Directions: Reproduce the following material line for line, without any alteration.

[Stored dataset items]
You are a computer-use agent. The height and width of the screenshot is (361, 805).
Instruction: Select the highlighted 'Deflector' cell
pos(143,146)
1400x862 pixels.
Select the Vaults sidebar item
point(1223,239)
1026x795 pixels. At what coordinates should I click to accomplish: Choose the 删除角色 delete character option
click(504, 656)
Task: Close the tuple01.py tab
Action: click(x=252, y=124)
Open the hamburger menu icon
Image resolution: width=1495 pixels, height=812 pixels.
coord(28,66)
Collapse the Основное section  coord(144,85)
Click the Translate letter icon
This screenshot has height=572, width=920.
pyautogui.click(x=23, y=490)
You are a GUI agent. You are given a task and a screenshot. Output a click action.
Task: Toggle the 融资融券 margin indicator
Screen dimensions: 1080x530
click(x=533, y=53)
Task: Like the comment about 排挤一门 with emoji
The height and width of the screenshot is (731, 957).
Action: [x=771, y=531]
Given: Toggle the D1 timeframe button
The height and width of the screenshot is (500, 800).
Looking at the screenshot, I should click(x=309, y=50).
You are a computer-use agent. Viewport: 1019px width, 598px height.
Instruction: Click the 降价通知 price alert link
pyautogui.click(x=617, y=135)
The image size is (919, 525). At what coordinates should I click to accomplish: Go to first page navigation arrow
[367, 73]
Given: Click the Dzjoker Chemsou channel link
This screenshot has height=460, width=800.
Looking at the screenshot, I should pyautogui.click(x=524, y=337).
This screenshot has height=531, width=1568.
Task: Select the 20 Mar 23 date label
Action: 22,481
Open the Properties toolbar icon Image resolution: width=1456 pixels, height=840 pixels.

Exercise response:
You are a computer-use agent. The height and width of the screenshot is (361, 805).
Instruction: Select the highlighted 'Deflector' cell
pos(143,146)
1400x862 pixels.
Select the Vaults sidebar item
point(1223,239)
1026x795 pixels. At what coordinates should I click to accomplish: Choose the 删除角色 delete character option
click(504, 656)
Task: Close the tuple01.py tab
Action: click(x=252, y=124)
Open the hamburger menu icon
Image resolution: width=1495 pixels, height=812 pixels.
coord(28,66)
Collapse the Основное section  coord(144,85)
Click the Translate letter icon
This screenshot has height=572, width=920.
pyautogui.click(x=23, y=490)
You are a GUI agent. You are given a task and a screenshot. Output a click action.
Task: Toggle the 融资融券 margin indicator
Screen dimensions: 1080x530
click(x=533, y=53)
Task: Like the comment about 排挤一门 with emoji
The height and width of the screenshot is (731, 957).
Action: [x=771, y=531]
Given: Toggle the D1 timeframe button
The height and width of the screenshot is (500, 800).
Looking at the screenshot, I should click(x=309, y=50).
You are a computer-use agent. Viewport: 1019px width, 598px height.
Instruction: Click the 降价通知 price alert link
pyautogui.click(x=617, y=135)
The image size is (919, 525). At what coordinates should I click to accomplish: Go to first page navigation arrow
[367, 73]
Given: Click the Dzjoker Chemsou channel link
This screenshot has height=460, width=800.
Looking at the screenshot, I should pyautogui.click(x=524, y=337).
This screenshot has height=531, width=1568.
Task: Select the 20 Mar 23 date label
Action: 22,481
Open the Properties toolbar icon Image resolution: width=1456 pixels, height=840 pixels.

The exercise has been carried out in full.